**Your assignment**
Below, locate the line that contains "Given: Click download arrow icon for v0.57.0". Repeat exactly from that line to the line that contains "Open the Jeans skinny sculpt product image", inclusive, leaving out the pictures.

╭─ Provided records

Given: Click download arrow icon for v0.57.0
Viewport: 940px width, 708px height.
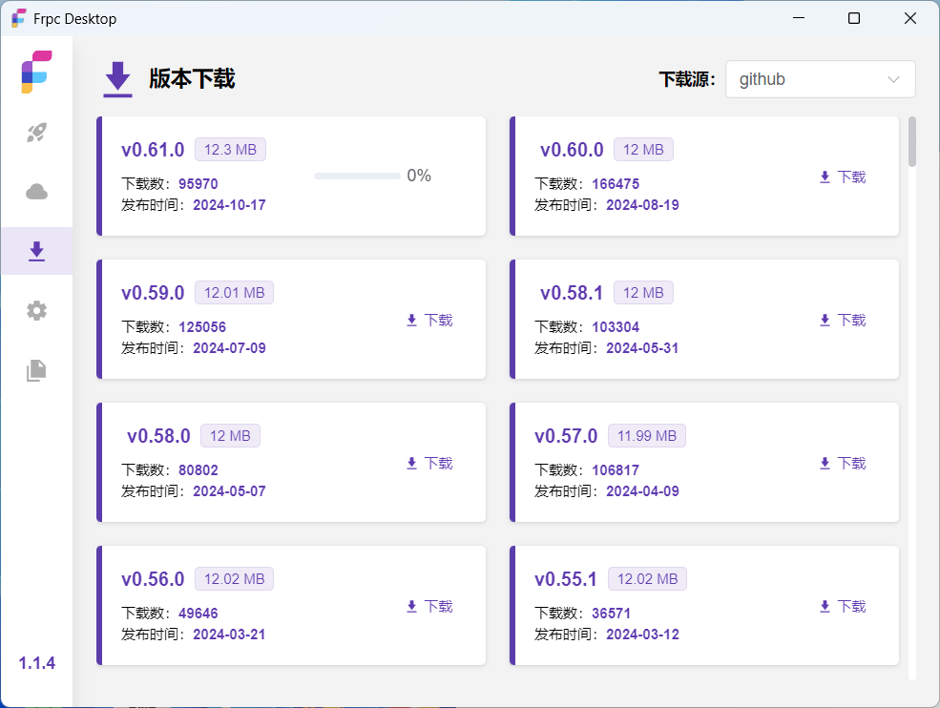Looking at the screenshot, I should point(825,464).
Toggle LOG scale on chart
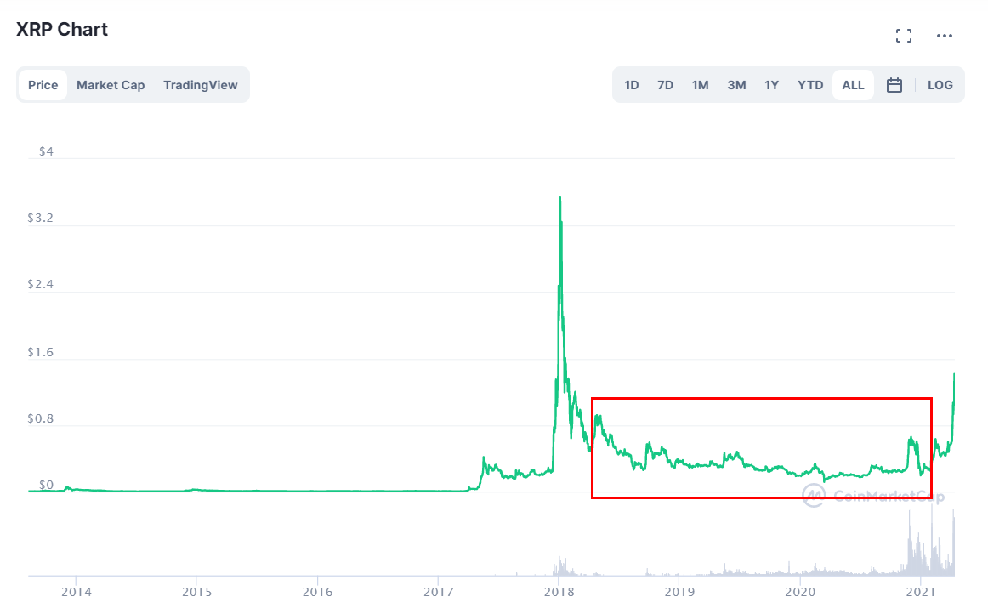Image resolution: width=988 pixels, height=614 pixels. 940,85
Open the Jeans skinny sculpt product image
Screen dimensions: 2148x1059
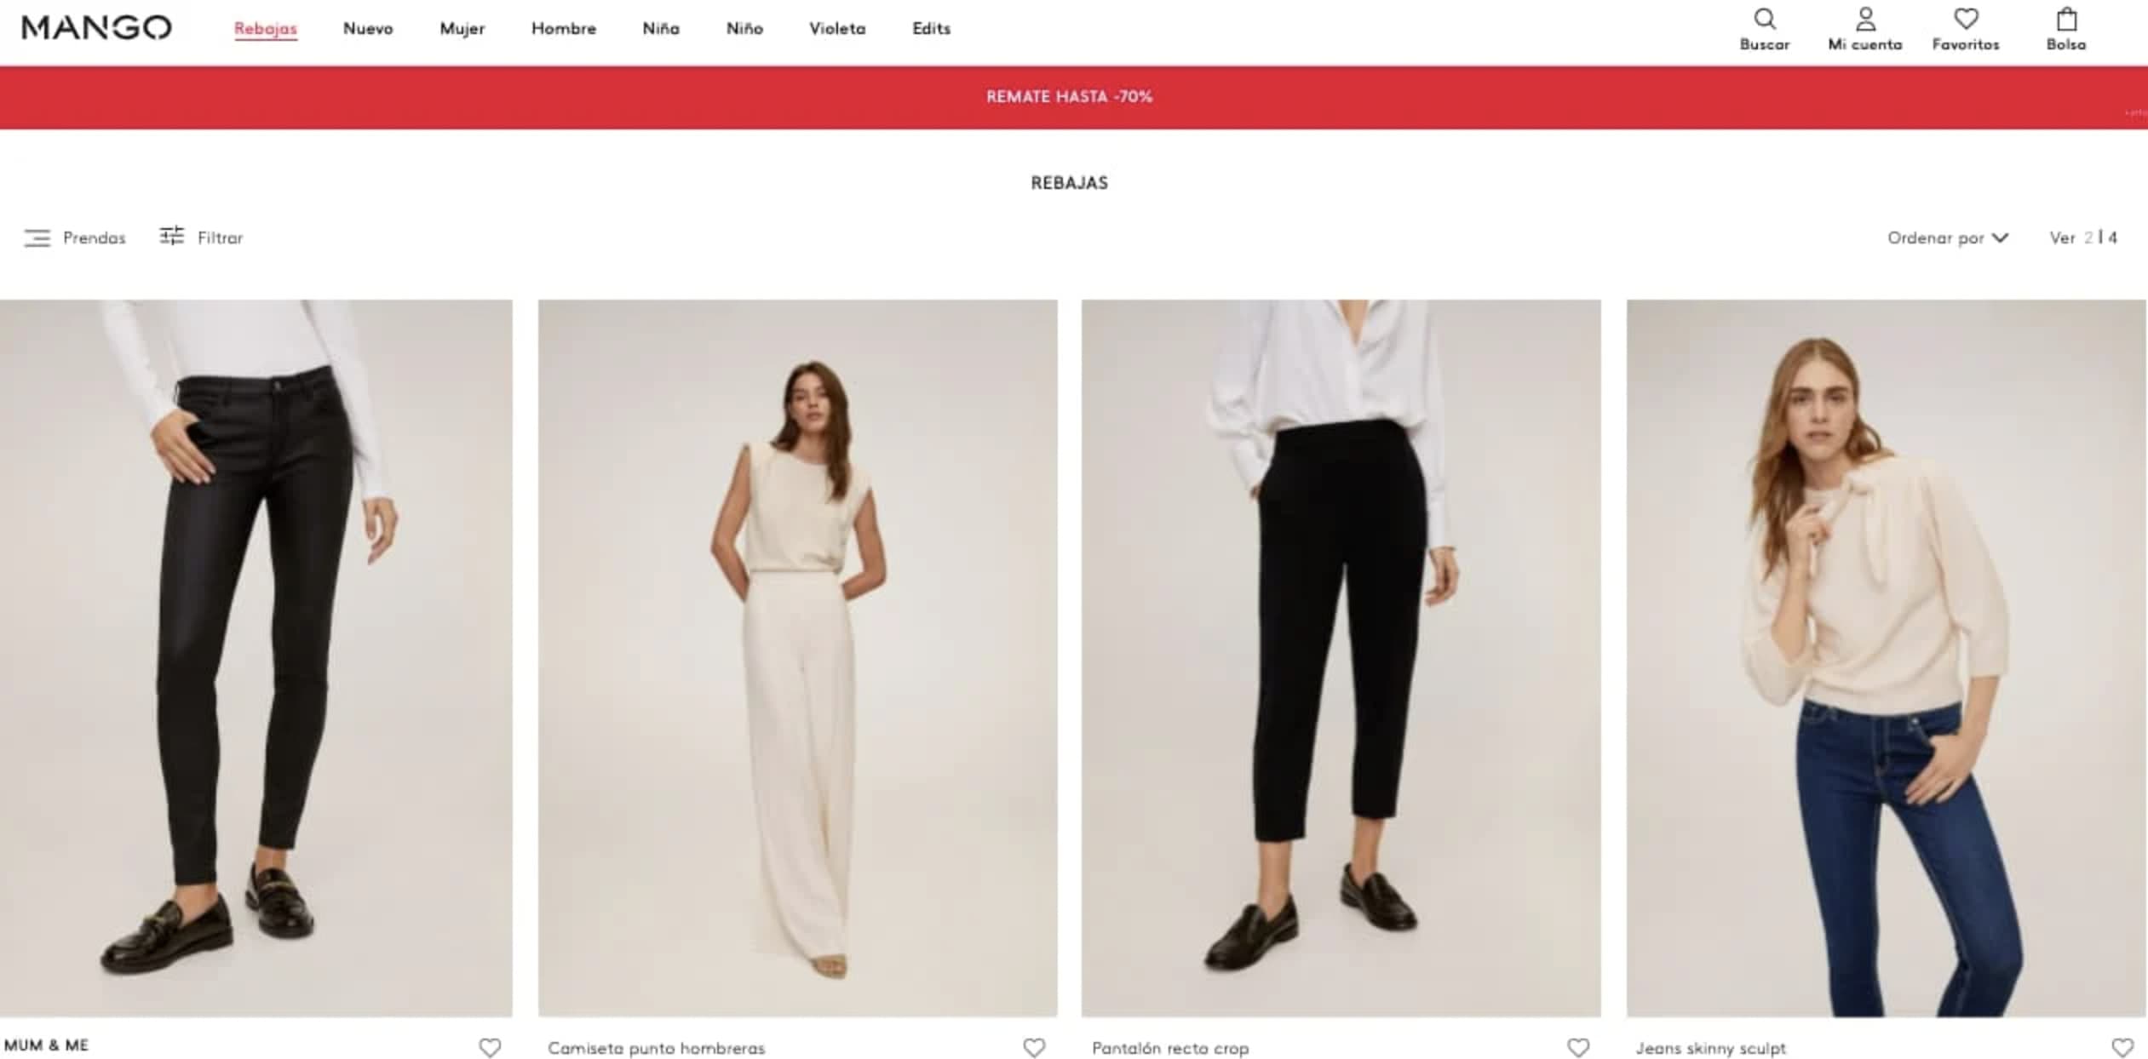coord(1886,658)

╰─
╭─ Provided records

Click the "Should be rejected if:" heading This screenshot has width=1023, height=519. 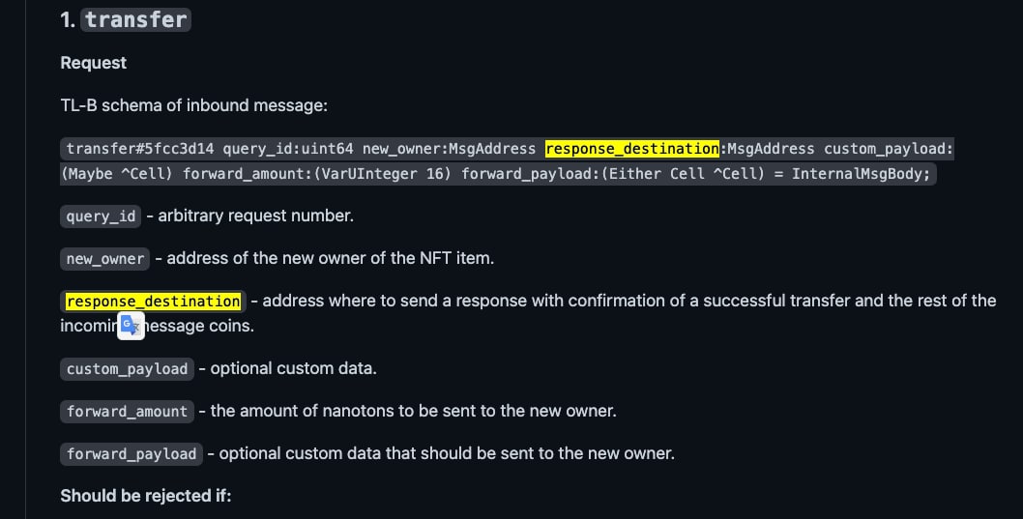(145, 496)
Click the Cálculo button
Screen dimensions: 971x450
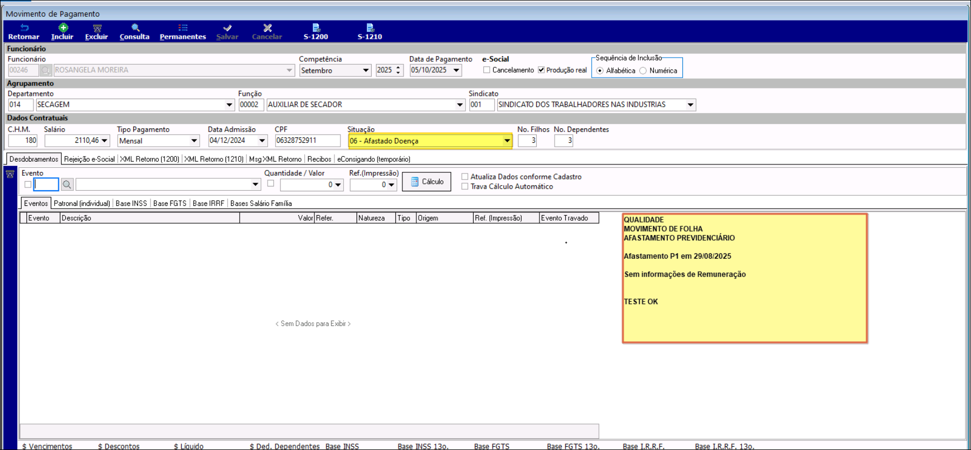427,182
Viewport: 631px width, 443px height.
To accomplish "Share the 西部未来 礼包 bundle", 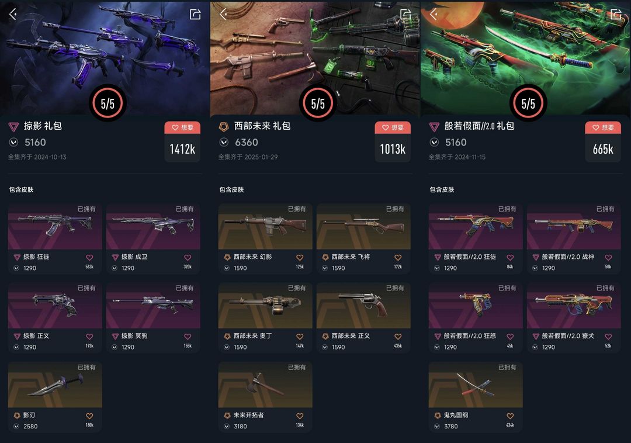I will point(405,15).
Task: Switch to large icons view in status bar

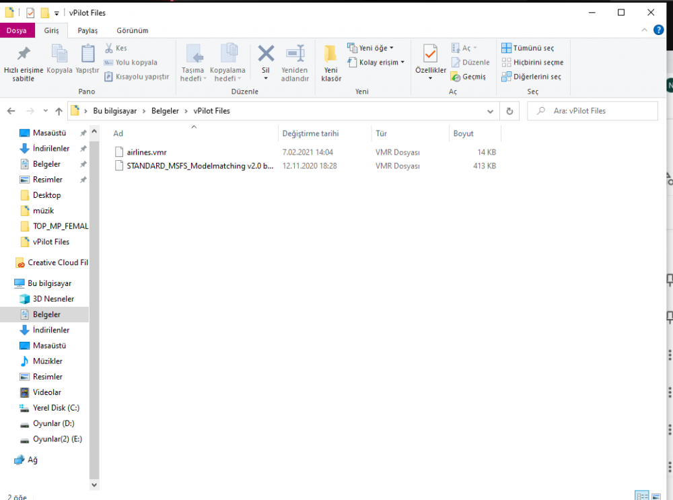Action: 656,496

╰─
╭─ Provided records

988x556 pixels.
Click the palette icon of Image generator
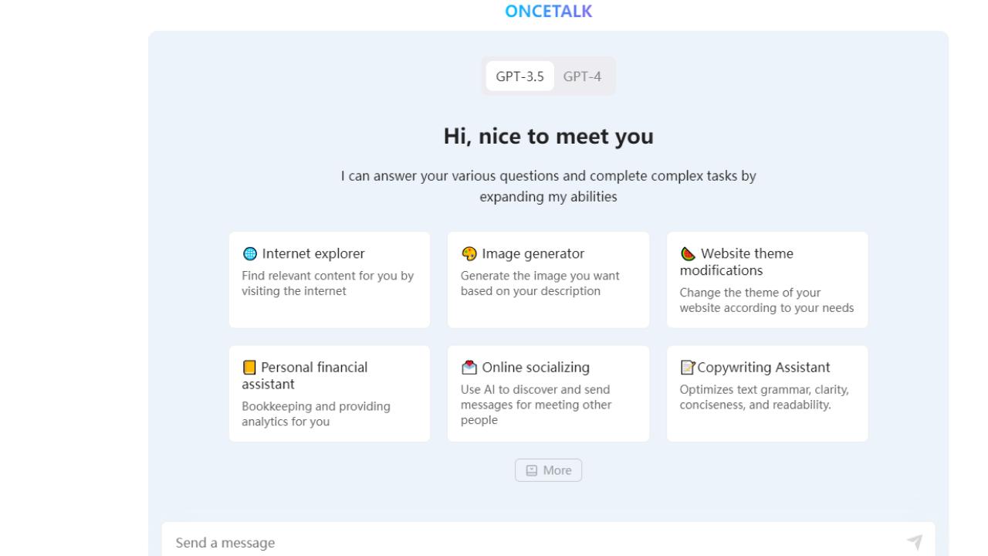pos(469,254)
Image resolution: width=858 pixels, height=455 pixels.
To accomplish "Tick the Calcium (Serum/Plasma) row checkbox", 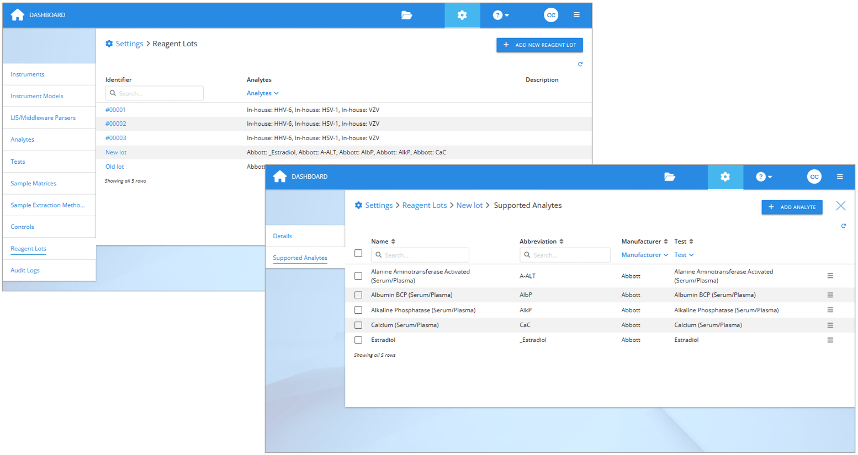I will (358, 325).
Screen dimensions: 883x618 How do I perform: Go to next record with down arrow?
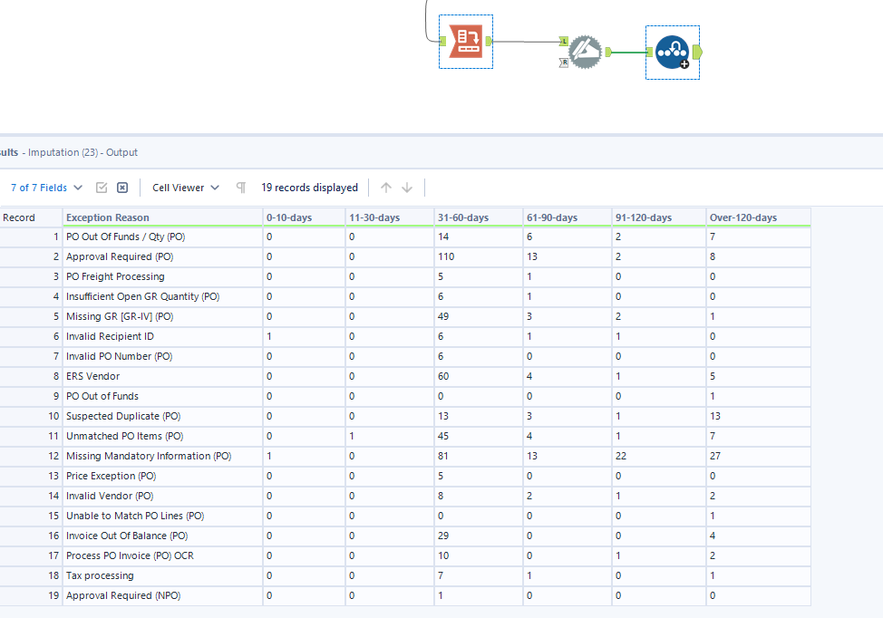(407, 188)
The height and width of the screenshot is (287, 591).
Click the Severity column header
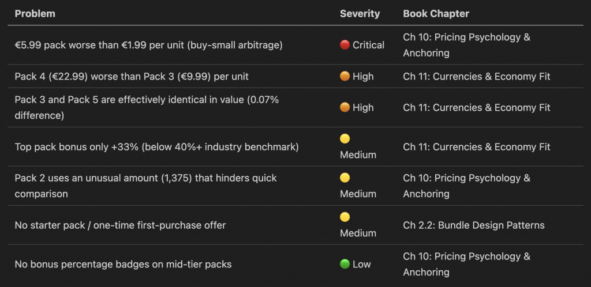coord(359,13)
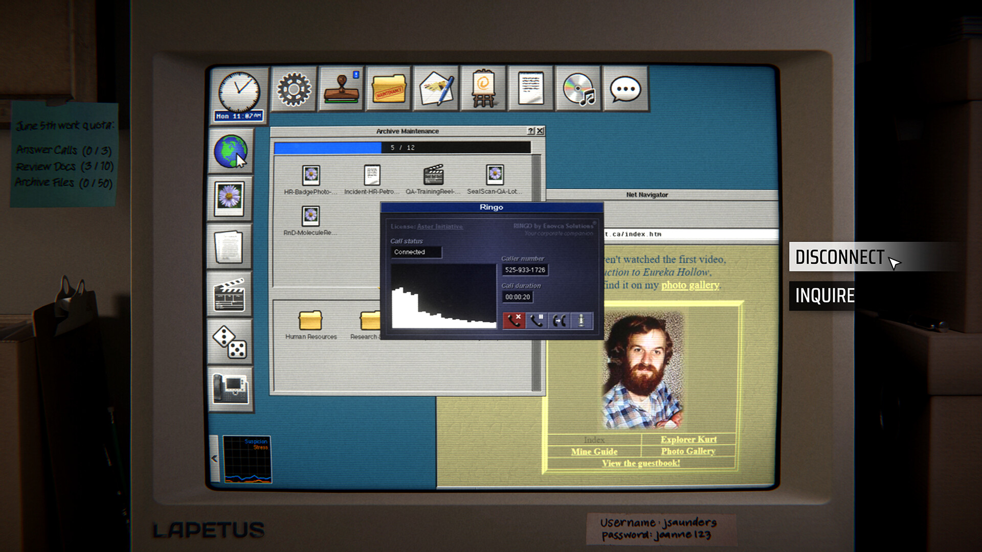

╰─

**Result of the exercise**
Given: Click download arrow icon for v0.57.0
Viewport: 940px width, 708px height.
Looking at the screenshot, I should point(825,464).
Toggle LOG scale on chart
Image resolution: width=988 pixels, height=614 pixels. 940,85
Open the Jeans skinny sculpt product image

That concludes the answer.